Under normal circumstances, the liver harbours cellular enzymes such as cathepsin A, carboxylesterase 1, and histidine triad nucleotide-binding protein 1 that have a role in removing monophosphate protections [33]. These enzymes are also present in other tissues, such as the respiratory tract. The features of sofosbuvir include a significant rate of recovery, few side effects, high efficacy, and potent resistance defence [34], e.g. FISSION [35], POSITRON [36], FUSION [36], and PHOTON-1 [37]. Noteworthy is the fact that sofosbuvir, which is an antiviral drug, does not interrupt the activity of the main drug-metabolizing enzymes, for example, the cytochrome P450 system [38]. Furthermore, it is reported that sofosbuvir revealed no bone marrow or mitochondrial toxicity, when dosed at multiples over the effective dose, and that it does not inhibit human DNA or RNA polymerases or mitochondrial RNA polymerase [39]. This is a safe drug that has been shown to be capable of inhibiting RNA polymerase of other positive-strand RNA viruses, e.g. Zika virus, yellow fever virus, and chikungunya virus. It is highly probable, therefore, that sofosbuvir would satisfactorily inhibit SARS-CoV-2 RdRp. It is indeed the case that the replication mechanisms of severe acute respiratory syndrome virus, Middle East respiratory syndrome virus, SARS-CoV-2, HCV, and other single-stranded positive-sense RNA viruses are alike and need an RdRp; in addition, the chances of sofosbuvir binding strongly to SARS-CoV-2 RdRp are high [[40], [41], [42]].

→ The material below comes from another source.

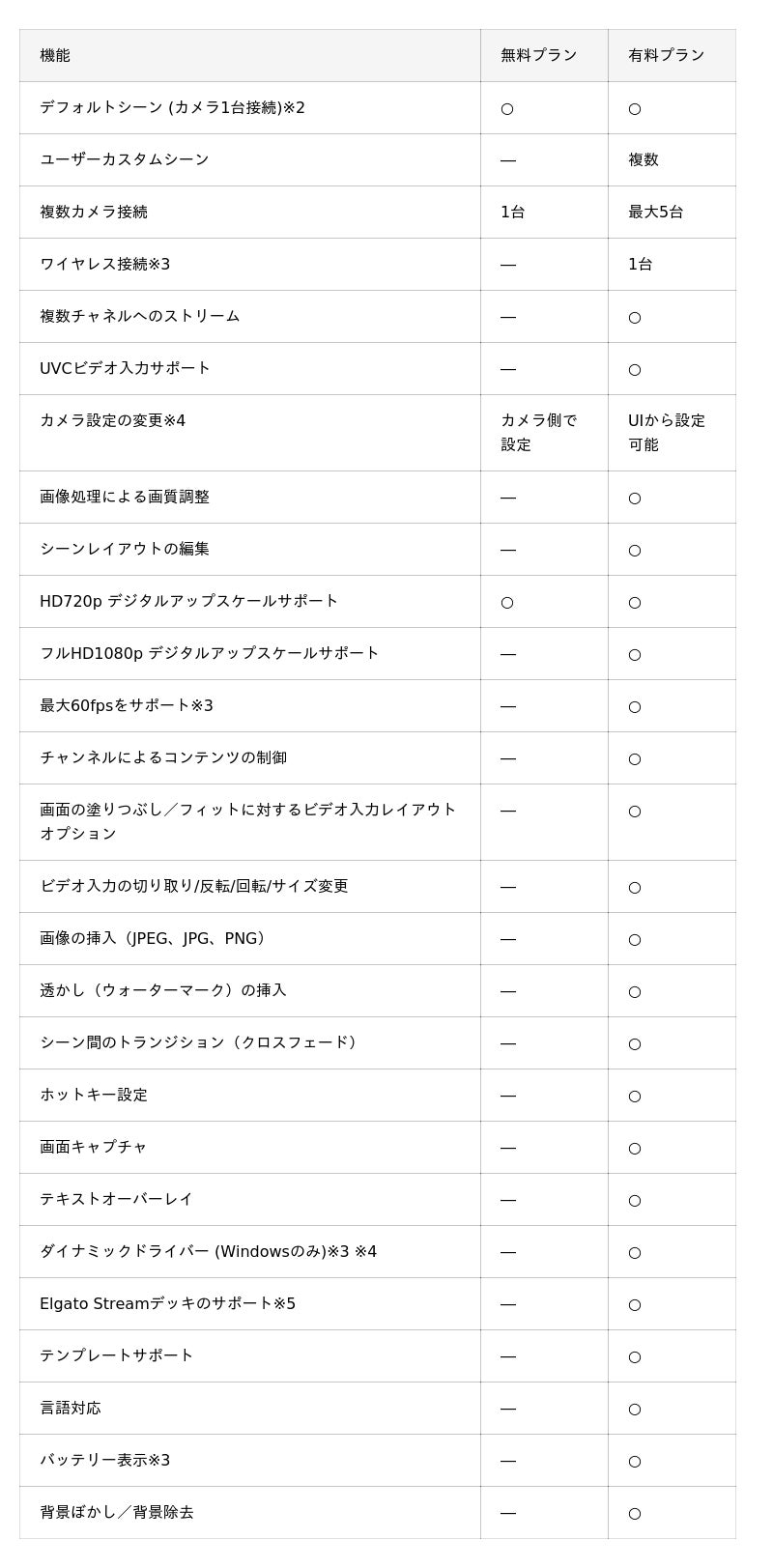The height and width of the screenshot is (1568, 773).
Task: Click the 最大5台 cell
Action: [x=655, y=213]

As shown by Sacramento et al. [43], daclatasvir frequently inhibited the production of infectious SARS-CoV-2 in various cells such as Vero cells, hepatoma cell lines (HuH-7), and type II pneumocytes (Calu-3), with potencies of 0.8, 0.6, and 1.1 μM, respectively, targeting early events during the viral replication cycle and preventing the induction of interleukin-6 and tumor necrosis factor α (TNF-α), inflammatory mediators associated with the cytokine storm characteristic of SARS-CoV-2 infection. However, no efficiency was shown, when the virus was quantified by copies per millilitre [43].

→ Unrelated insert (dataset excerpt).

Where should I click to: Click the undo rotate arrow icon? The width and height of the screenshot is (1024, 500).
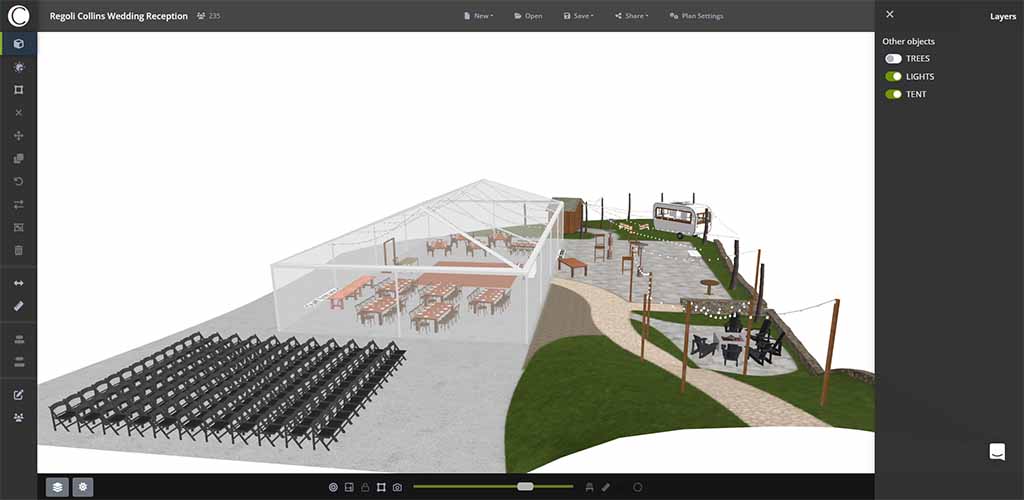(18, 181)
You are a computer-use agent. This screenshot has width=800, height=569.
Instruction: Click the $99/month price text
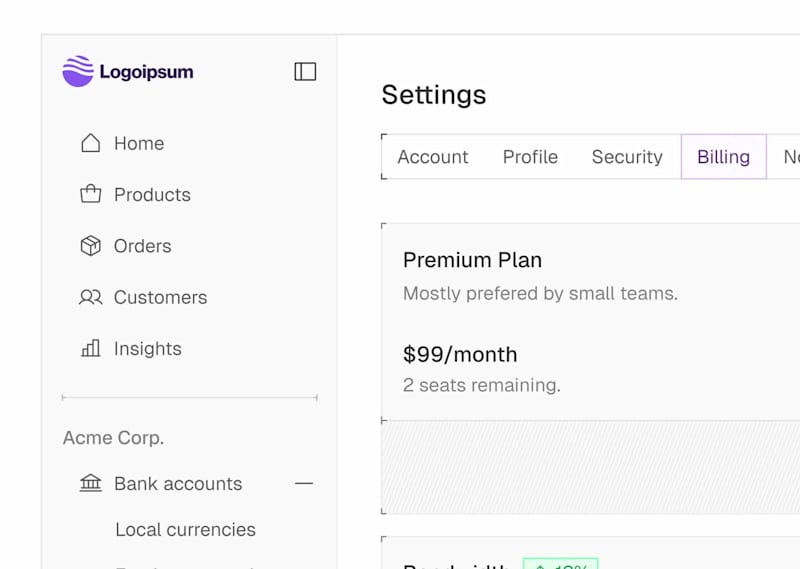coord(460,354)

But they showed that sofosbuvir is inactive in Vero cells and displayed EC50 values of 6.2 and 9.5 μM in HuH-7 and Calu-3 cells, respectively. Thus, it inhibits SARS-CoV-2 replication more effectively in liver cells than in respiratory cells. The efficiency of daclatasvir compared with sofosbuvir with regard to the inhibition of viral RNA synthesis was twofold more [24]. This research showed that sofosbuvir inhibits SARS-CoV-2 replication 35% more in liver cells than in lung cells [24].

There is no precise and specific information nowadays about 50% of maximum inhibitory concentration of sofosbuvir against coronavirus, but there is information for hepatitis C virus, hepatitis E virus, hepatitis A virus, Zika virus, dengue virus, and West Nile virus [44]. Dragoni et al. [45] studied the effects of sofosbuvir against West Nile virus using different cell lines. The maximum inhibitory concentration values of sofosbuvir were 1.2 μM and 63.4 μM for West Nile virus in hepatic and lung cells, respectively. In lung cells, sofosbuvir was less active, indicating significant concern [45].

Conclusion

To sum up, it can be hypothesized that as far as the treatment and recovery of patients with COVID-19 is concerned, sofosbuvir and daclatasvir can be considered as potential candidates. A number of studies are being carried out to test the potential effect of antiviral treatments on suppression of SARS-CoV-2. In the treatment of COVID-19, daclatasvir and sofosbuvir have been presented as potential candidates. Docking studies showed remarkable binding interactions of daclatasvir and sofosbuvir with COVID-19 enzymes. Daclatasvir inhibited the production of infectious SARS-CoV-2 in different cells; this was especially significant during the initial stages of the disease and before the invasion of the virus into parenchymal cells of the lung. The replication of SARS-CoV-2 in HuH-7 and Calu-3 cells is also inhibited by sofosbuvir; its efficiency in the liver, however, is higher than in the lung. In future clinical trials, the two issues of effectiveness and safety should be considered in the treatment of COVID-19 with sofosbuvir and daclatasvir.

Transparency declaration

The authors declare no conflict of interests.